Goal ▸ Put the records into a JSON list of strings, one string per line and with no blank lines, starting with the line that contains "Indian Sex Videos (47, 1183)" and going on through the line that contains "college (44, 992)". Include only those lines.
***** Entries *****
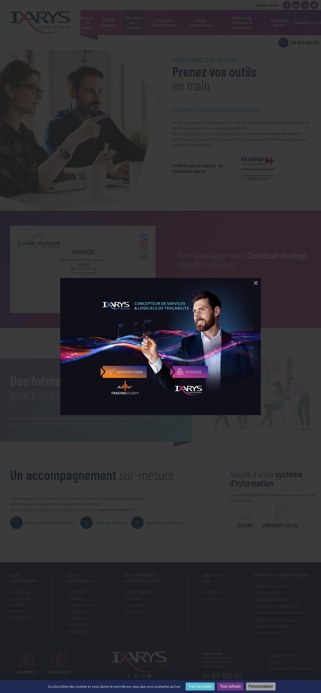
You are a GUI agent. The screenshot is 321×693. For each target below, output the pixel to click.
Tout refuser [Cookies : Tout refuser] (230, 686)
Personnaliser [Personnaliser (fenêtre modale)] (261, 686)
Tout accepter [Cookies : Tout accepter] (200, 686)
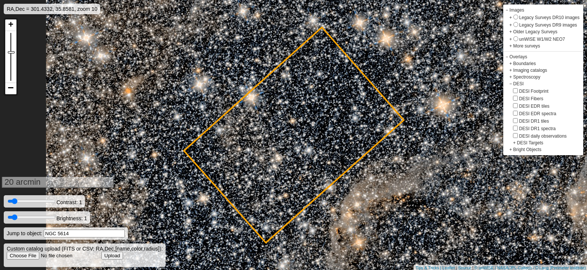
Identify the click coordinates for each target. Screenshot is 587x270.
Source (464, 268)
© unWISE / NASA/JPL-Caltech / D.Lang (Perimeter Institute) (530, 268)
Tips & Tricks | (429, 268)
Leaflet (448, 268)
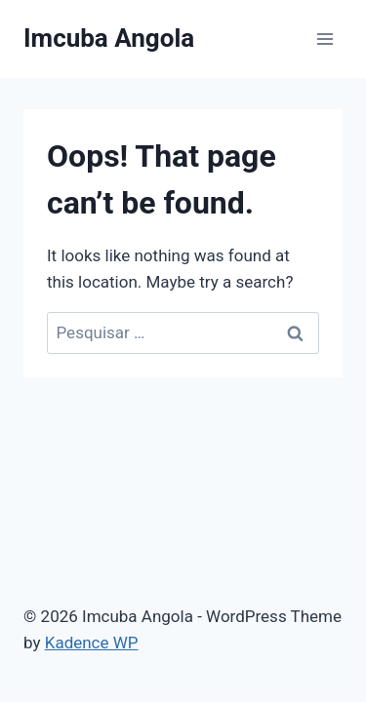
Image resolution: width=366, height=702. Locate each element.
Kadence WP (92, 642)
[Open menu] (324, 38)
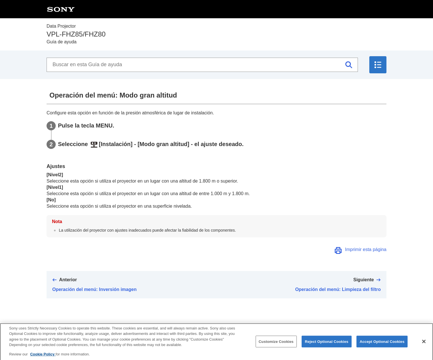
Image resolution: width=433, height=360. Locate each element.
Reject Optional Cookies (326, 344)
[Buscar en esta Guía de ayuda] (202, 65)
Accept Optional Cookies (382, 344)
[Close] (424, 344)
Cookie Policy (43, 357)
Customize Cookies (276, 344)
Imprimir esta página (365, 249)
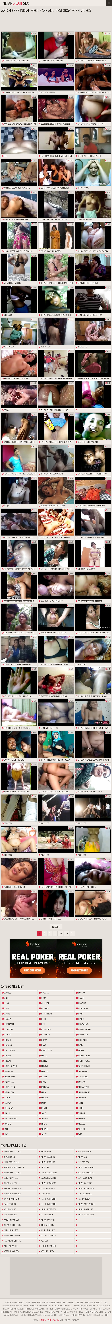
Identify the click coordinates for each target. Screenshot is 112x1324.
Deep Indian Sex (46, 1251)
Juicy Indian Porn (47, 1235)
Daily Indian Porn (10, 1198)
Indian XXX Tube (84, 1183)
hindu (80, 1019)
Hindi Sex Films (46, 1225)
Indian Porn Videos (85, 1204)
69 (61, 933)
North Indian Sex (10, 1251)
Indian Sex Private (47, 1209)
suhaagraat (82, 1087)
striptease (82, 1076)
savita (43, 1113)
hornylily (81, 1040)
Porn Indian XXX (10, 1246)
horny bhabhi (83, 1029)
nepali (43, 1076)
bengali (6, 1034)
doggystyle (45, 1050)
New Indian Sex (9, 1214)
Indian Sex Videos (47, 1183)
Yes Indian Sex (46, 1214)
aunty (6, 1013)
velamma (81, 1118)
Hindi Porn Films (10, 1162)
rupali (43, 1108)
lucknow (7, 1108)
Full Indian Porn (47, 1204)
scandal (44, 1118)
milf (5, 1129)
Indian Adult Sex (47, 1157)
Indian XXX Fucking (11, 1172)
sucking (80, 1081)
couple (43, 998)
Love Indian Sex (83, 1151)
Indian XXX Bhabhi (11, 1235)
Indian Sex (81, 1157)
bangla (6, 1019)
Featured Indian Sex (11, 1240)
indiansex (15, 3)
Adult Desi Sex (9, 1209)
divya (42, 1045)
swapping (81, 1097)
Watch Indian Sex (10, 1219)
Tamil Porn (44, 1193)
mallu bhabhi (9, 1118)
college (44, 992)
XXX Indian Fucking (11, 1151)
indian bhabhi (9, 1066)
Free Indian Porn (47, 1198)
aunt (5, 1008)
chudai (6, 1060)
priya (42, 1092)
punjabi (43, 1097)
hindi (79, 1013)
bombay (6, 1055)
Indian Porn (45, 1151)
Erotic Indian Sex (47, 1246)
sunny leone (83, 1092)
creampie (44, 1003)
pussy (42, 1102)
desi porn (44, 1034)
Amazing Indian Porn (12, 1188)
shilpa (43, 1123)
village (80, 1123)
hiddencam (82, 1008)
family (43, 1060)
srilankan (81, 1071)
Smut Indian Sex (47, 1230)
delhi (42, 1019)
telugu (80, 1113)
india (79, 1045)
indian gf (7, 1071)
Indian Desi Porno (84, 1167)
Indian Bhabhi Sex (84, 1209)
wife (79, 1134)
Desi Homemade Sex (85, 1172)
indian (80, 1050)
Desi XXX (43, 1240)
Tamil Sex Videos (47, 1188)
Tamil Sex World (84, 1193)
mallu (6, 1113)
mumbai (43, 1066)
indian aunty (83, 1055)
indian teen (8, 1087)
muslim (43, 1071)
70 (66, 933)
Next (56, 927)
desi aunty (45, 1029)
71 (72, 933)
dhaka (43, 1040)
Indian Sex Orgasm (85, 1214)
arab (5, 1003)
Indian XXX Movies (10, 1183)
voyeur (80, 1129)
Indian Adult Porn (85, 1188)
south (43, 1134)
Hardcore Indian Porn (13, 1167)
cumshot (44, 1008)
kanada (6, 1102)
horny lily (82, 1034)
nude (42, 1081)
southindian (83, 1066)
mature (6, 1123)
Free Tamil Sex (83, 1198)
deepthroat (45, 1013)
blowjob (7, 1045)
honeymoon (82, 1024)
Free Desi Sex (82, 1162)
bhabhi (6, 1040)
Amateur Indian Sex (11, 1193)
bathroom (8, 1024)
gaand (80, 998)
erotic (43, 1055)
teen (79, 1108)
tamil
*****
Solution to this task ▸
[
  "Indian Sex Videos (47, 1183)",
  "Yes Indian Sex (46, 1214)",
  "aunty (6, 1013)",
  "velamma (81, 1118)",
  "Hindi Porn Films (10, 1162)",
  "rupali (43, 1108)",
  "lucknow (7, 1108)",
  "Full Indian Porn (47, 1204)",
  "scandal (44, 1118)",
  "milf (5, 1129)",
  "Indian Adult Sex (47, 1157)",
  "Indian XXX Fucking (11, 1172)",
  "sucking (80, 1081)",
  "couple (43, 998)",
  "Love Indian Sex (83, 1151)",
  "Indian XXX Bhabhi (11, 1235)",
  "Indian Sex (81, 1157)",
  "bangla (6, 1019)",
  "Featured Indian Sex (11, 1240)",
  "indiansex (15, 3)",
  "Adult Desi Sex (9, 1209)",
  "divya (42, 1045)",
  "swapping (81, 1097)",
  "Watch Indian Sex (10, 1219)",
  "Tamil Porn (44, 1193)",
  "mallu bhabhi (9, 1118)",
  "college (44, 992)"
]